In addition, for our purposes, the salient feature of the original STARK paper is the possibility of modeling a computation as a processor with a finite instruction set, as we explain below.
FRI
Techniques such as SNARKs and STARKs transform a computation to some specific polynomial which must be of a low degree. The Fast Reed-Solomon Interactive Oracle Proof (FRI) is a protocol that shows a polynomial is close to another polynomial of low degree, and it is applied to STARK polynomials in the verification of their low degrees.
3. Current Software Architecture
Our proposed architecture, zkMIPS (see next section), is inspired on the Cannon project by the Optimism team, which implements a method for investigating a disputed transaction between the Sequencer and the L1 rollup Validator. This investigation process is executed during a period called the dispute period, and includes verifying L2 Merkle roots generated by Sequencer and L2 rollup Validator.
Cannon also implements a MIPS interpreter on L1 in the form of a smart contract with about 400 lines of code. This interpreter receives two different sets of EVM opcodes from the L2 rollup Validator, the Sequencer, and converts both into MIPS opcodes. In addition, it converts data stored in Ethereum memory into MIPS data memory. In the last step, the MIPS interpreter sends both sets of opcodes and data to the Shell Executor.
Cannon uses a minimally modified subset of go-ethereum (Geth) compiled to MIPS called Minigeth, in which the consensus protocol, the RPC, and the database have been replaced by a Pre-image Oracle. On L2, there are four software components: Minigeth, a Pre-image Oracle, a Sequencer, and an L2 rollup Validator.
Figure 1 illustrates how L2 components communicate between themselves and with L1:
1. Sequencer submits transactions and generated commitments for a specific block.
2. L2 Validator fetches the submitted commitments.
3. Validator creates a new set of commitments and verifies the fetched commitments match the generated ones. Note that during this process both commitments are submitted to MiniGeth.
4. MiniGeth checks whether MIPS Memory has instructions related to that block.
5. If MiniGeth does not find them in MIPS Memory, then it uses Pre-image Oracle. Pre-image Oracle accepts a block or transaction hash from MiniGeth.
6. Pre-image Oracle fetches the pre-image of that block or transaction from the EVM state.
7. Pre-image Oracle passes the result to MIPS Interpreter.
8. MIPS Interpreter converts the EVM opcodes to MIPS opcodes and stores them in MIPS Memory.
9. Validator sends the result of its decision to Challenger.
10. If L1 Validator does not agree with the process result, Challenger Smart Contract submits the two commitments to Validator and lets it make the decision for the next step to slash Sequencer. Also, Validator can make a decision whether cancel the batch completely or remove the faulty transactions from the batch and re-do the verification process.
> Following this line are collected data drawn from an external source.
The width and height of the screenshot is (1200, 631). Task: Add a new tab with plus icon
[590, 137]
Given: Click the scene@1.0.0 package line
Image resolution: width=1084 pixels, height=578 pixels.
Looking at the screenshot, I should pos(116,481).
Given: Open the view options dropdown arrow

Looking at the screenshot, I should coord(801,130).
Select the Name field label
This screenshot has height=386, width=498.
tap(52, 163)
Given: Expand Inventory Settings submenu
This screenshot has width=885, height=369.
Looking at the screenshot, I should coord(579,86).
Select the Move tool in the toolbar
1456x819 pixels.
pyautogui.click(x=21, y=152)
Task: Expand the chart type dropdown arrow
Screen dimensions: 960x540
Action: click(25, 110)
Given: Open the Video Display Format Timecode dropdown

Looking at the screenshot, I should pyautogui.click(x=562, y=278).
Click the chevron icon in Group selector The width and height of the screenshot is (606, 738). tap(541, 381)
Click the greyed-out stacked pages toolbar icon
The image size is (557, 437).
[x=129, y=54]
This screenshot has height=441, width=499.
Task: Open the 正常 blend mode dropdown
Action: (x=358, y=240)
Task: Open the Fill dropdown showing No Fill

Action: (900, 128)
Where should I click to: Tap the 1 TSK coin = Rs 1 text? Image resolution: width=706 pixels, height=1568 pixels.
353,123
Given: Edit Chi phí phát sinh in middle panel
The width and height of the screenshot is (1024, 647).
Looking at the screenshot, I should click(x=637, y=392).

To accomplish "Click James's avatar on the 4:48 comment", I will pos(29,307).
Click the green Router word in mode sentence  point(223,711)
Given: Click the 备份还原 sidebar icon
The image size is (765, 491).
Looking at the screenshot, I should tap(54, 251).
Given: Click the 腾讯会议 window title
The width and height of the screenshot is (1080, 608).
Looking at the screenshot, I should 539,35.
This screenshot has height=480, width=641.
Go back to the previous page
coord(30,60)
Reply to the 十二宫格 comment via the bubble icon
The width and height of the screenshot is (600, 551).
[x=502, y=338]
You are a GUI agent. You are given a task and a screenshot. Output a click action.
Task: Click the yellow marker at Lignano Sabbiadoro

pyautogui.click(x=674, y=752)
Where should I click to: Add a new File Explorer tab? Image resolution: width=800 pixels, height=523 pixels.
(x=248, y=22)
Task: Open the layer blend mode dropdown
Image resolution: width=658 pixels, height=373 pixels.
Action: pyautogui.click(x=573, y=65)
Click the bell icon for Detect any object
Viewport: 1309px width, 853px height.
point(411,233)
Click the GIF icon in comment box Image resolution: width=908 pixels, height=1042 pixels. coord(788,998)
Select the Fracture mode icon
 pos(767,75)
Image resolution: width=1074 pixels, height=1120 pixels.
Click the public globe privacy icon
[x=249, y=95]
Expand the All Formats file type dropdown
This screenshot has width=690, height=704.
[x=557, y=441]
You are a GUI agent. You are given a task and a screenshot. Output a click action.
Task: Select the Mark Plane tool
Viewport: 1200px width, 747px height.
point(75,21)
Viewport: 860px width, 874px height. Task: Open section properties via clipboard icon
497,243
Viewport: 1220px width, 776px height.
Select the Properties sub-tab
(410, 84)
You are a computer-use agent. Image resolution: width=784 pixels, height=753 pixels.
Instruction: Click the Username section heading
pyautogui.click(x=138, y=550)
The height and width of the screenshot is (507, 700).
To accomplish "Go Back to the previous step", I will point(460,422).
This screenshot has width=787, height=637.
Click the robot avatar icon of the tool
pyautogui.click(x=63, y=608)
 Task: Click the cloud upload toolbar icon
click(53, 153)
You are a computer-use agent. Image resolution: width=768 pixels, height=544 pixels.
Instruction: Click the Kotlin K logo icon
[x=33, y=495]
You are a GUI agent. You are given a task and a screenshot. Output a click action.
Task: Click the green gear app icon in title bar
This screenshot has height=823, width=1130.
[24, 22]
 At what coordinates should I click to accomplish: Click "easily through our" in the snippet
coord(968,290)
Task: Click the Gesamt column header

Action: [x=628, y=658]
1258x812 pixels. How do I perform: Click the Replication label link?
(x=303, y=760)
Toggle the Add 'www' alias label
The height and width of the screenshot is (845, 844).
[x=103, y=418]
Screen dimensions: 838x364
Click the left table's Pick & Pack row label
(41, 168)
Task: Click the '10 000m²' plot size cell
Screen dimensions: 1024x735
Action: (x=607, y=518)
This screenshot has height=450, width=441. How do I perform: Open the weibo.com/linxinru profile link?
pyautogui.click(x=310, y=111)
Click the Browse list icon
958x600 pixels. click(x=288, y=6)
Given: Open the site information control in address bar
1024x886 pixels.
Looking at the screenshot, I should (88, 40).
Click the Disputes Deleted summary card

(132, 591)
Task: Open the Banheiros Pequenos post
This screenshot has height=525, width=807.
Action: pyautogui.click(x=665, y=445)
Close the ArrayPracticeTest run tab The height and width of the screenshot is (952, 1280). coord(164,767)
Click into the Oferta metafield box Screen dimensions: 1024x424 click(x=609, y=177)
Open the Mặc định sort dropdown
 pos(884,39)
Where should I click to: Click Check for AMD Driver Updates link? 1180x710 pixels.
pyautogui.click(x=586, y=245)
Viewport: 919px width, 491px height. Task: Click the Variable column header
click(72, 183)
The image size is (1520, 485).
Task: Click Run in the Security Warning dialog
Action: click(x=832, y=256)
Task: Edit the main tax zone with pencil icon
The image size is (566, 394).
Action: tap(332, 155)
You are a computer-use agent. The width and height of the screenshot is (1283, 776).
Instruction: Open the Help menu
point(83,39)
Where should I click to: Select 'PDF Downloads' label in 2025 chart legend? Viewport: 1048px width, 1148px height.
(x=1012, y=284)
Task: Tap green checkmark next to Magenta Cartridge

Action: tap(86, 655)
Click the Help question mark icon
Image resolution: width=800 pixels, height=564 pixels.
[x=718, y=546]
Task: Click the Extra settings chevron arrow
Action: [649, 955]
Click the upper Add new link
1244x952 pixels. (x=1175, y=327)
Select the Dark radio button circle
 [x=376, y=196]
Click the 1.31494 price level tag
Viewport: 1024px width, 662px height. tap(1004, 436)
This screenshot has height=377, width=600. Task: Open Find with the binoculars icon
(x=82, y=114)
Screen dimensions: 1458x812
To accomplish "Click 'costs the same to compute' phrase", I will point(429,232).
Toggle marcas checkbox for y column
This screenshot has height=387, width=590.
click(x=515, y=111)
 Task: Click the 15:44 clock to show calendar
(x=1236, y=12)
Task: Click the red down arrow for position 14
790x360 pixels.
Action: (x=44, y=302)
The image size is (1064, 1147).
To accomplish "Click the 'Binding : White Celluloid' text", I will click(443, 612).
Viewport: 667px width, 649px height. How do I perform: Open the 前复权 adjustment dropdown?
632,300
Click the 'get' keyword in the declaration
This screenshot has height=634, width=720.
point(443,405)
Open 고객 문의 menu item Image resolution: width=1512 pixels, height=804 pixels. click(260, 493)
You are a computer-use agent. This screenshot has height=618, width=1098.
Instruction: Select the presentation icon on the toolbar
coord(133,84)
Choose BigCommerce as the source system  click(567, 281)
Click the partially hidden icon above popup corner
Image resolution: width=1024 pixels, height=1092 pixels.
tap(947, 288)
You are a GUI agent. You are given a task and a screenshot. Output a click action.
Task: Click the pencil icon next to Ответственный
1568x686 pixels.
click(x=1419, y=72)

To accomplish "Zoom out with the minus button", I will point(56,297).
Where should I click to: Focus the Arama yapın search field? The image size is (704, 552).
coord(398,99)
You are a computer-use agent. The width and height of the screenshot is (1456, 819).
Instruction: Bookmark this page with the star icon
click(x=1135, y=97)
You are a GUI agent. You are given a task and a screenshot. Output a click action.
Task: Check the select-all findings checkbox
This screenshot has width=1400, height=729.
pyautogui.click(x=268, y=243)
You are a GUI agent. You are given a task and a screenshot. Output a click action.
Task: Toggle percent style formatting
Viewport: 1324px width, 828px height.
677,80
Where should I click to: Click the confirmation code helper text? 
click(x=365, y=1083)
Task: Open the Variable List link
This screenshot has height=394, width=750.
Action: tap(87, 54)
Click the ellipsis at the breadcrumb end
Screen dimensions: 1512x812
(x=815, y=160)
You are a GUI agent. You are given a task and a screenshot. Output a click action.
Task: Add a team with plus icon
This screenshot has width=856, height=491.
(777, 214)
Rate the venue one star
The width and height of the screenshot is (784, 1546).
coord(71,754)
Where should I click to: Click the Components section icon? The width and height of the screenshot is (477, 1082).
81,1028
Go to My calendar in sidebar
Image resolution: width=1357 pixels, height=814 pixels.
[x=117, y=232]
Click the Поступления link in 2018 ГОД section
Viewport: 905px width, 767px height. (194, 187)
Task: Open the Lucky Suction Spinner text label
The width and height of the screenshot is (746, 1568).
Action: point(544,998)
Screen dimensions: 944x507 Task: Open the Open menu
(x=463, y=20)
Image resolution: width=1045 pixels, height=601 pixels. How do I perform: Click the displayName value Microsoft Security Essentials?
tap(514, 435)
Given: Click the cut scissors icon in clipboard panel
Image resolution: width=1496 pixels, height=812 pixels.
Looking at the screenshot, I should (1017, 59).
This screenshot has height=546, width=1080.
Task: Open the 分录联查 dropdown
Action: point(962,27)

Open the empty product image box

Shell Executor on L1 receives MIPS opcodes and data from L2 to find out whether there is any disagreement between the two instruction sets. In case of a disagreement between the rollup Validator and L2 Sequencer, it returns the line number of the EVM instruction in which the disagreement has happened and declares the Merkle root (which is submitted by Sequencer) as invalid. For getting more information on a particular block (e.g., access to an EVM state to obtain the block header), Shell Executor calls Pre-Image Oracle, which receives the hash of a block and returns the block header. Hence, Shell Executor can traverse the previous block until finding the block which contains the disputed instruction. Thus, Pre-Image Oracle replaces the usage of the database for this on-chain interpreter, eliminating the necessity to maintain a database in Cannon’s VM (MiniGeth).
4. Challenges
4.1 Challenge: Applying MIPS
In L2 solutions, there is some underlying computation C that needs to be verified by L1 before inserting L2’s processing results back into L1. To do this, C needs to be transformed into an equivalent polynomial for STARK. We distinguish between two important possible representations of C.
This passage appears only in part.